1. This node is compute infrastructure, not canonical record authority.
2. Graph and vector outputs are derived.
3. No ingestion flow should bypass canonical registration.
4. No downstream layer should redefine identity.
5. Runtime memory for operation lives both here and in the machine-local runbook.

## Relationship to Existing Blueprint Sections

This node operationalizes the following already-defined blueprint concepts:

* local runtime
* local API
* embeddings as local subprocess
* Neo4j as derived graph
* Local Admin Control Plane
* Spine milestone: local inbox -> registration -> extraction -> embedding -> retrieval

This file does not replace those sections. It records the concrete live node now implementing them.

## Operational Re-entry

If operator context is lost, begin with:

* `/srv/qios/docs/000_RUN_ME_FIRST.md`
* `bash /usr/local/bin/qiserver-status`

## Immediate Next Build

1. create local Python API structure
2. implement `/status`, `/queue`, `/ingest`, `/retry`
3. build inbox watcher against `/srv/qidata/inbox`
4. extract text into canonical pipeline flow
5. chunk deterministically
6. call Ollama embeddings endpoint
7. upsert to canonical retrieval layer
8. project derived graph records into Neo4j

## Change Log

### 2026-04-19

* Ubuntu server brought online
* Tailscale configured
* Docker installed and running
* Ollama installed and serving locally
* `llama3.2` pulled
* `embeddinggemma` pulled
* Open WebUI deployed in Docker
* Neo4j deployed in Docker
* Tailscale Serve configured for private Open WebUI access
* server-local operator runbook created
* status command created

## Active Runtime

* **qiserver** is the current active runtime.

## Path Doctrine

* `/srv/qios/repos`: For cloned Git repos and coding work.
* `/srv/qios/stacks`: For Docker Compose runtime stacks. Do not create nested Git repos inside `/srv/qios/stacks`.
* `/srv/qios/data`: For persistent app data.
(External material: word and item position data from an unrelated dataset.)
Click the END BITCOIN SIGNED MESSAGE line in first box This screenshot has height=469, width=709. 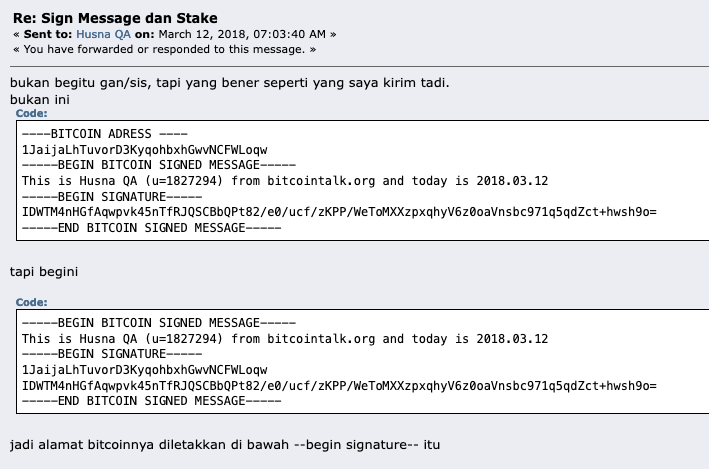point(151,227)
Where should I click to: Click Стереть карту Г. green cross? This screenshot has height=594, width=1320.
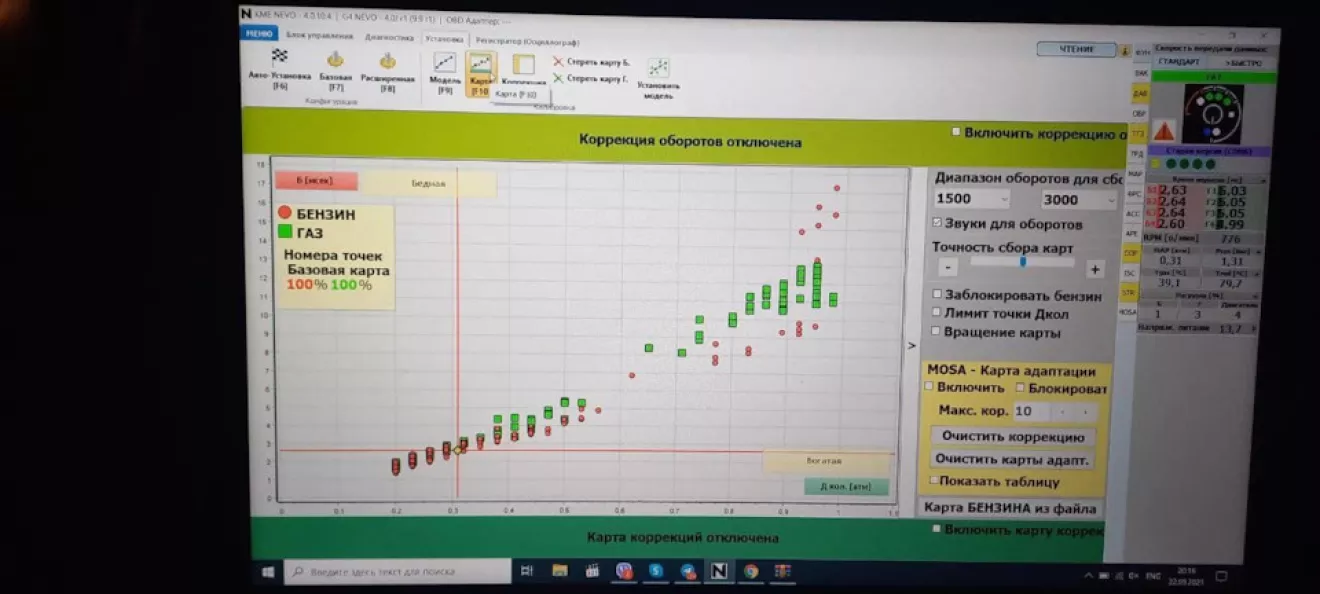pos(558,78)
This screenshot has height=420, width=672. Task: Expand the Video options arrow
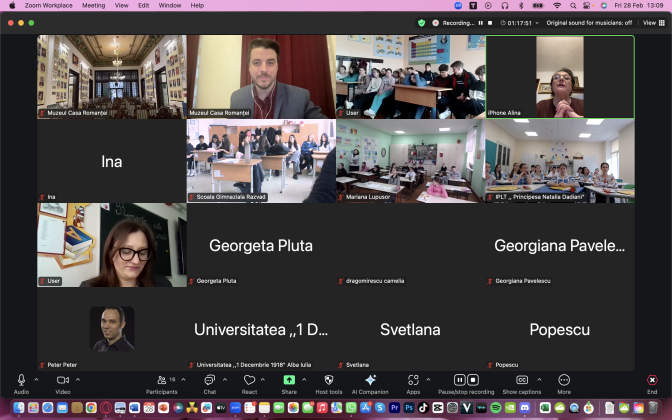[x=78, y=380]
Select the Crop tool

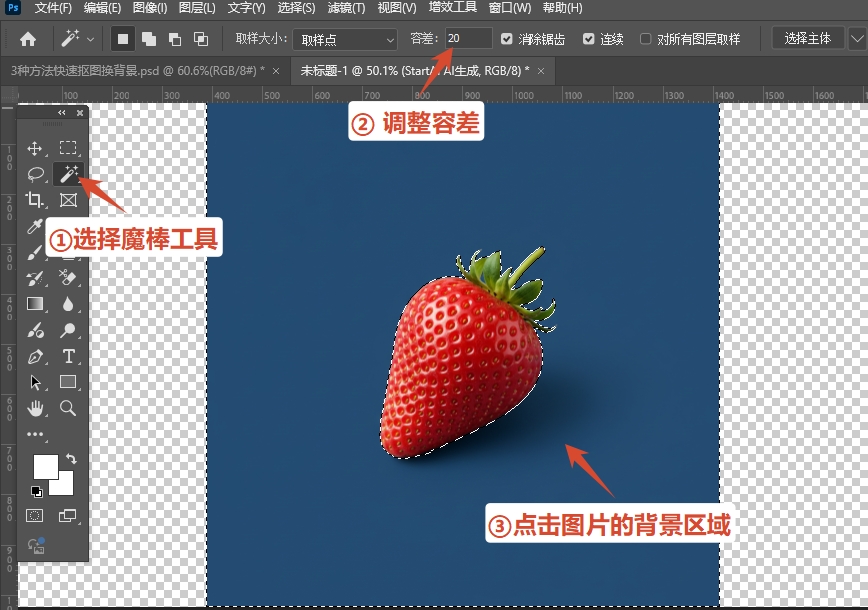click(x=35, y=199)
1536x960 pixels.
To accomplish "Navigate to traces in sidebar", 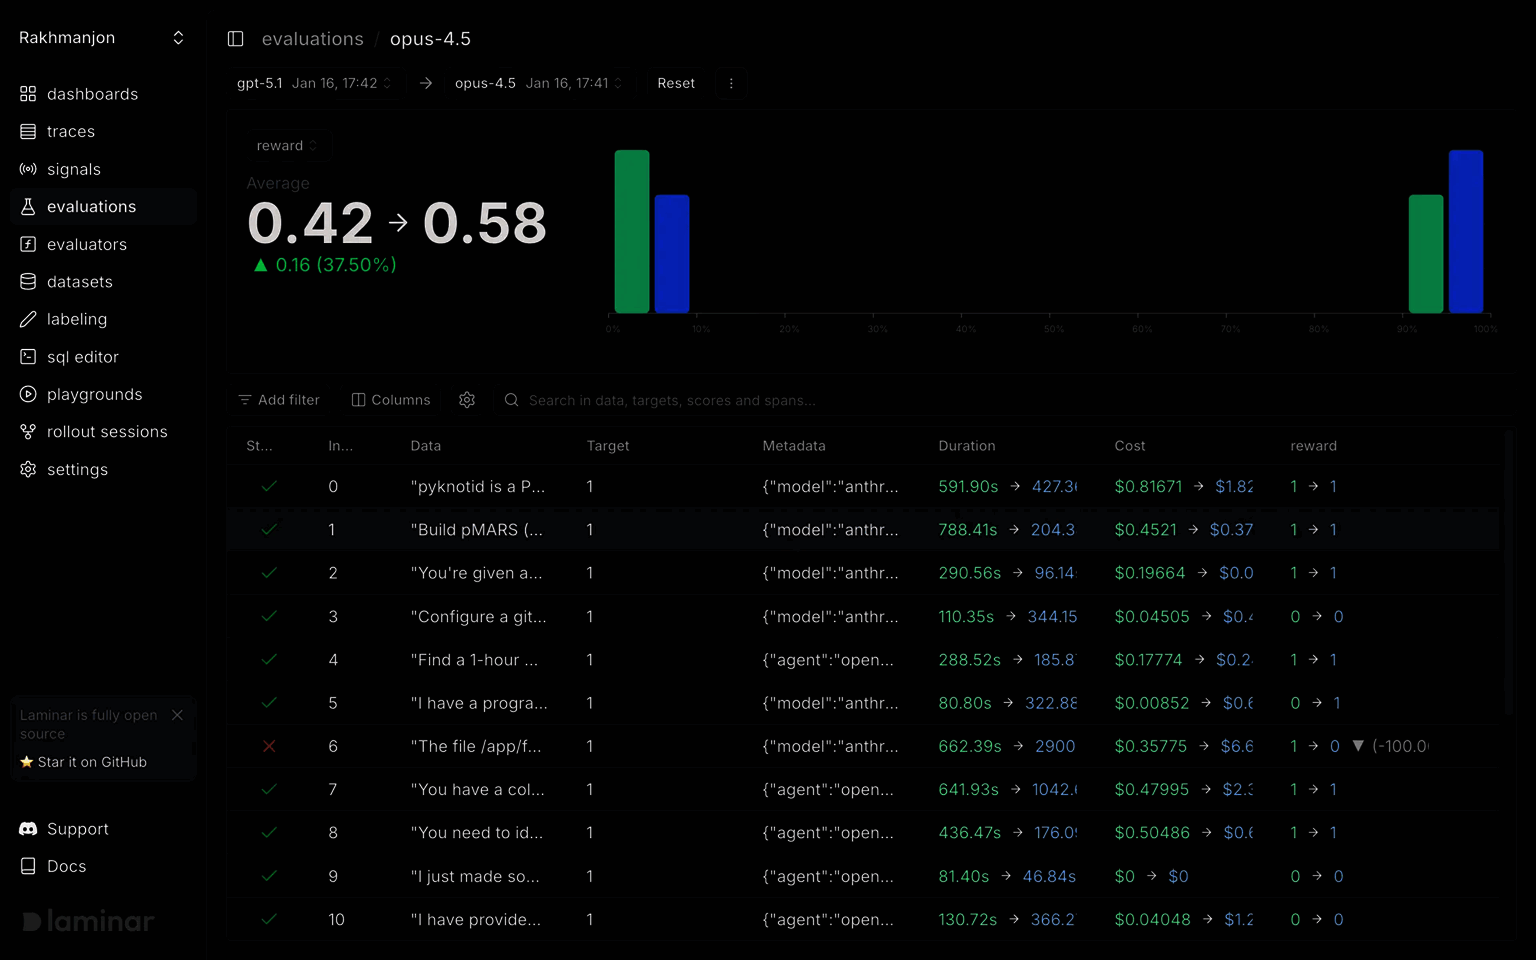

## Service / Runtime Facts

* **NocoDB**: Runs locally at `127.0.0.1:8088`.
* **Open WebUI**: Runs locally at `127.0.0.1:3000`.
* **Private Server Launcher (gethomepage)**: Runs locally at `127.0.0.1:3001`. **Warning:** This is for local/tailnet use only and is separate from the public `access.qially.com` portal.
* **Portainer**: Runs locally at `127.0.0.1:9443` and is an admin service.
* **Ollama**: Installed on qiserver and locked to `127.0.0.1:11434`.